Here's Karlee the photographer with one of the 2 baby squirrels we found. well after the 460 found one. :( they are cool, now we got pet squirrels.:D
...

Many years ago, one of my guy's girlfriend raised a squirrel. My veterinarian buddy neutered it and de-clawed it, in an attempt to keep it a bit more domestic as it got older. Several interesting points to this saga:

1. You can't de-claw a squirrel. They grow back, no matter what. Done two times to it's little paws, they just kept coming back.
2. Neutering does not keep them from getting wild as they get older, it just slows down the process. As this one got older, it got so cross that only the girl and I could get near it without getting bit. (The secret is to avoid grabbing, holding, or "petting" it)
3. An angry squirrel is so fast; humans are defenseless against them. That little sucker could run up your leg, bite you anywhere it wanted, and then run away before you could swat it. Fortunately, it left me alone until later in it's life.


Good story: I got along fine with the squirrel until it made a mistake. I was visiting one day to be served a favorite meal: pinto beans, fried 'taters, and cornbread. The squirrel, standing on the floor at my feet, seemed to think that it wanted to visit, so it jumped up...into my plate full of beans. Then it slipped onto its back, and desperately tried to turn upright again in the middle of my plate!

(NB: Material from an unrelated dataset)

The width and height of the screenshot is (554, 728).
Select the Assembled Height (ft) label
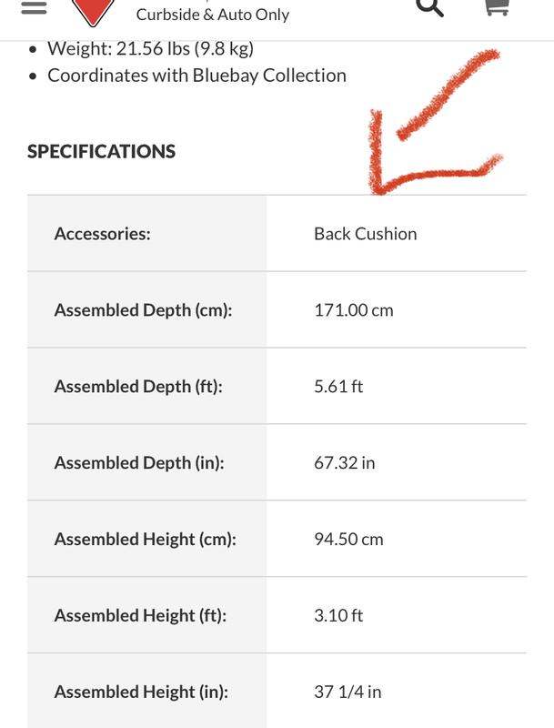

So here I was standing in the middle of the kitchen, with a plate full of live squirrel doing a maniacal back stroke, with beans and 'taters flipping like little bullets to the 4 corners of the kitchen. In just a moment, my plate was mostly stripped, the bean-dipped squirrel had jumped onto the top of the refrigerator, and I had now become squirrel enemy #1.

Squirrels have a good memory too: that little sucker never came near me again.